Repenser la prise en compte des besoins dans le collectif des disciplines Le choix de deux priorités par discipline sur quatre années contribue à limiter les champs de lecture des besoins des élèves dans chacune des disciplines. On pourrait vouloir mettre en cohérence les diverses priorités choisies, isolément par chacune des disciplines et en particuliers, rechercher à mieux couvrir les attentes des sept compétences du socle commun on disposerait ainsi d’un référent plus cohérent de repérage et de suivi des besoins. Rappelons le contrat sous-jacent à la mise en œuvre du socle commun : faire en sorte que dans chaque discipline chaque élève soit stimulé dans le déroulement des séances d’apprentissage et qu’il se mobilise sur un seuil « zone proximale de développement pour lui ». Cela implique, qu’à un moment donné, dans une discipline donnée, des élèves d’un même groupe classe soient confrontés à des seuils différents de complexité (piste blanche, piste verte, piste noire). Il y a là un changement majeur à opérer. C’est pour cette raison que nous suggérons dans une première phase (de plusieurs années).
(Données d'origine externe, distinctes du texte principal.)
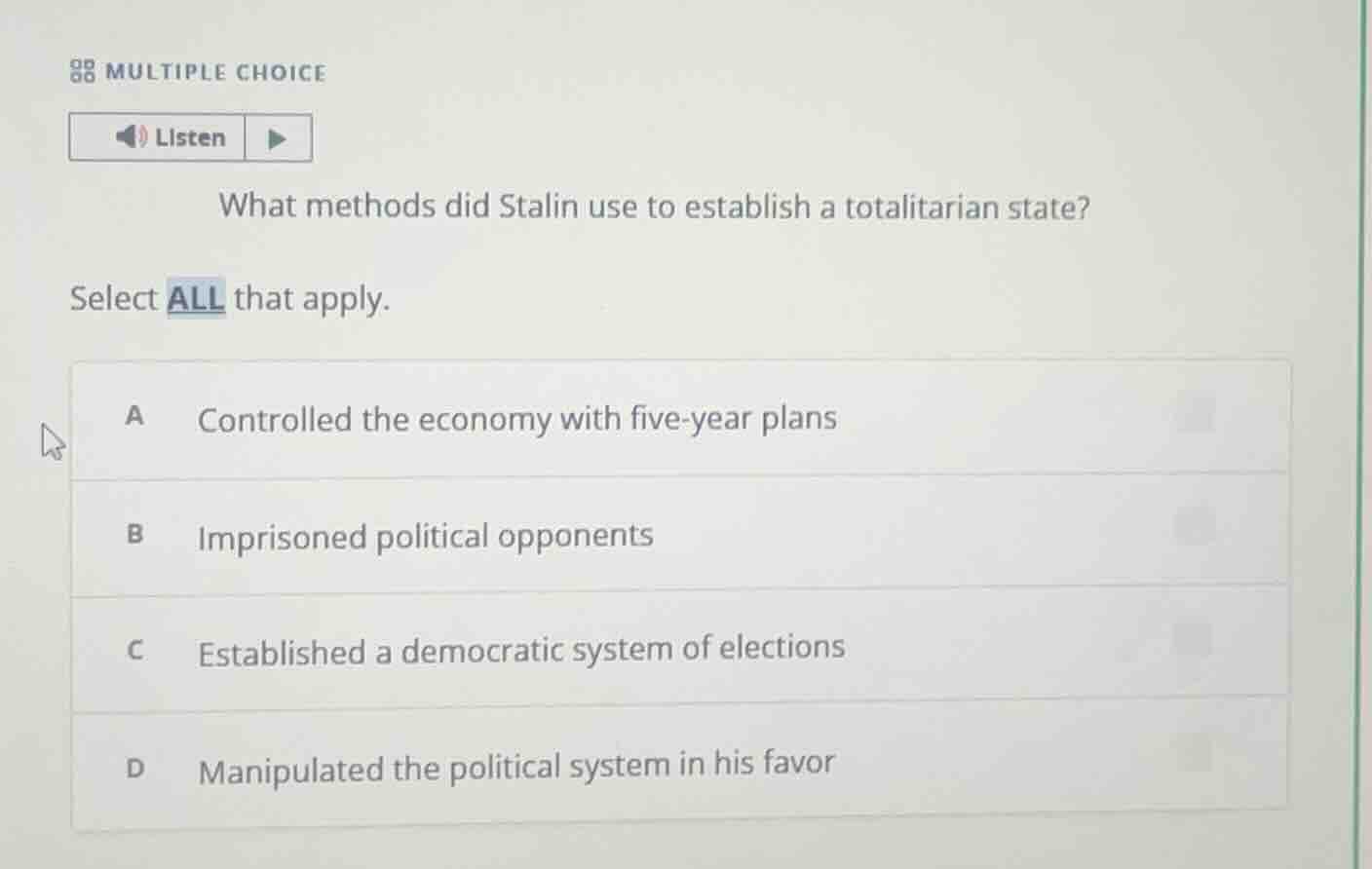Click the Multiple Choice grid icon
The image size is (1372, 869).
(82, 70)
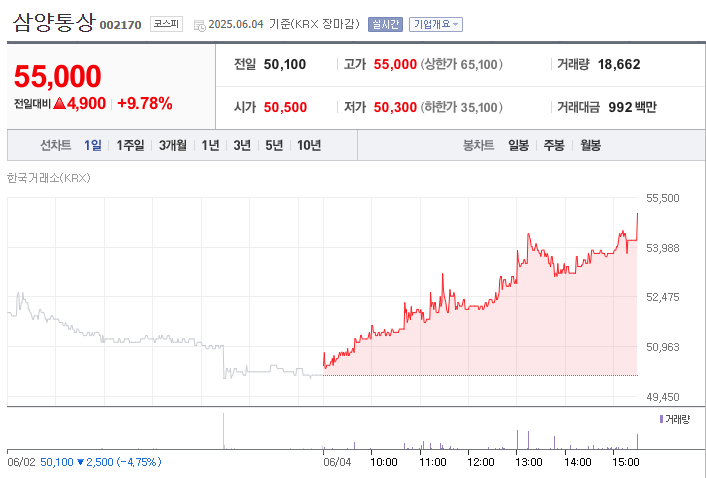Click the 실시간 real-time badge
This screenshot has width=706, height=478.
click(385, 24)
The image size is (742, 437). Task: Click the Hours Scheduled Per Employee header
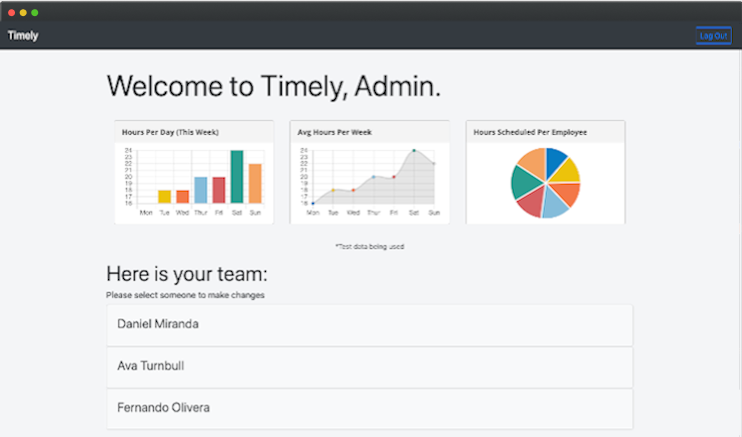(530, 132)
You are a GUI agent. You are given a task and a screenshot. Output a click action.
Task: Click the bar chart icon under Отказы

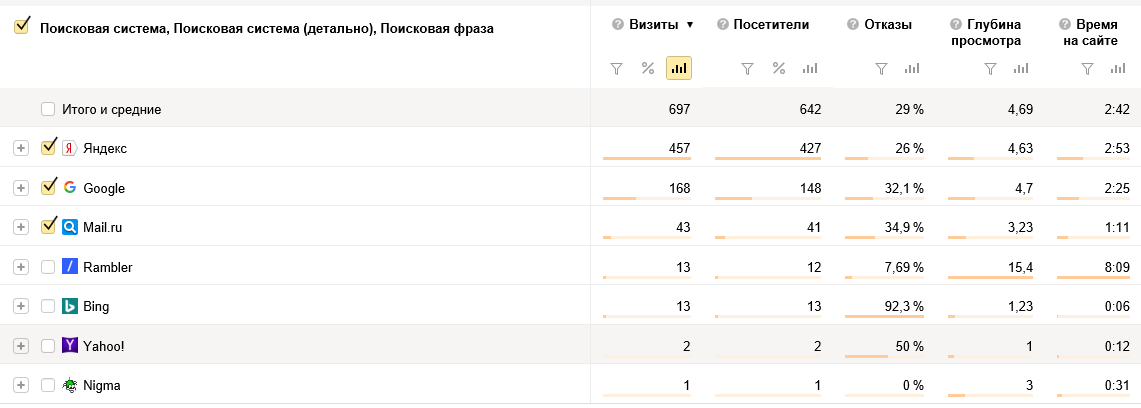[x=913, y=68]
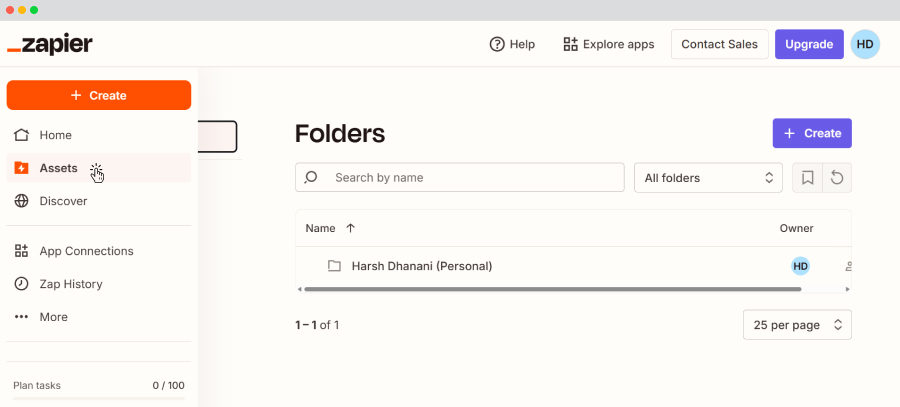Go to Home in sidebar

click(55, 135)
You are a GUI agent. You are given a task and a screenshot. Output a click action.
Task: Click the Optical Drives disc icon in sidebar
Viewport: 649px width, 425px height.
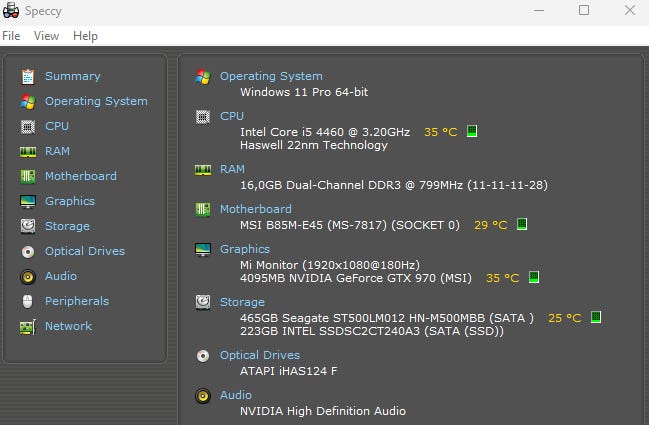click(27, 251)
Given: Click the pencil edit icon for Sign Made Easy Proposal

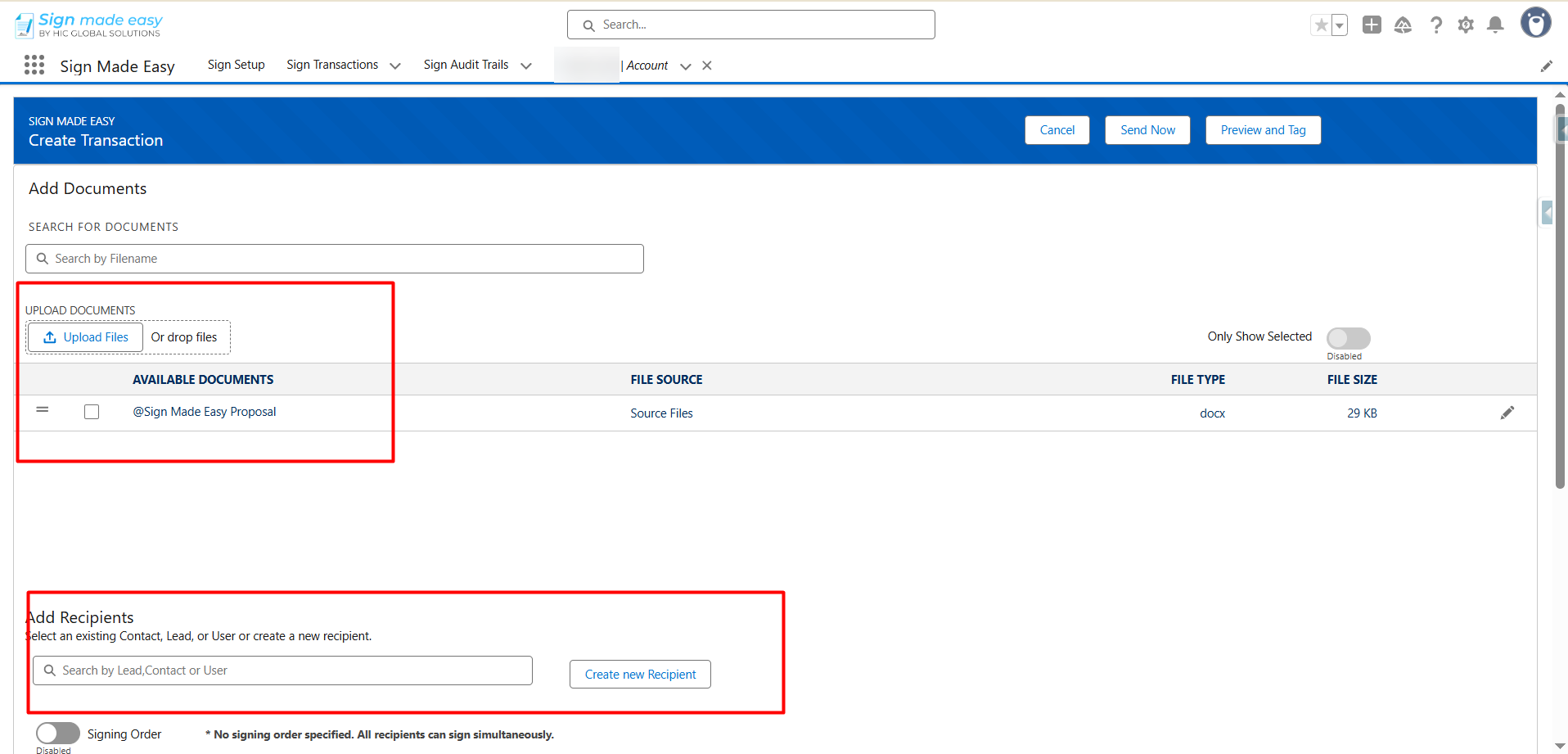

De ce fait, la question de la coordination des diverses observations réalisée dans chaque discipline se pose de façon plus pressante.
Au niveau du collectif des disciplines la synthèse des priorités de toutes les disciplines du collège et leur articulation avec les sept compétences du socle commun fait apparaître certaines convergences mais dans tous les cas limite limiter l’ampleur du champ de diagnostic et surtout l’objective. Pour une coordination en vue de prises de décisions d’accompagnement des besoins d’élèves, il nous paraît plus stratégiquement plus judicieux de tabler sur l’organisation et la préparation des conseils de suivi que sur une harmonisation du référent de formation entre disciplines.
Aussi nous proposons à chaque équipe de concevoir et de stabiliser :

  • Un aménagement des modes de collecte des informations utiles, par classe, au repérage des élèves nécessitant un suivi particulier.
  • Des procédures de préparation de décisions à prendre par l’équipe pour leur permettre à ces élèves de se « restaurer » à un seul donné sur un domaine de compétence donné.
  • Un cahier des charges explicitant pour les conseils de classe / conseils de professeurs les diverses fonctions à assurer, la préparation par les divers participants à instituer, les plans de déroulement des conseils de classe à organiser
  • La palette des décisions que l’on peut prendre en conseil de classe à un cycle donné pour agir de façon adaptée et efficiente : créer les conditions pour que les élèves concernés se restaurent à un palier donné pour une compétence donnée. Le questionnement sur la palette des décisions possible gagne à réinvestir, à articuler et à aménager les divers dispositifs d’aide existants en veillant à une cohérence globale.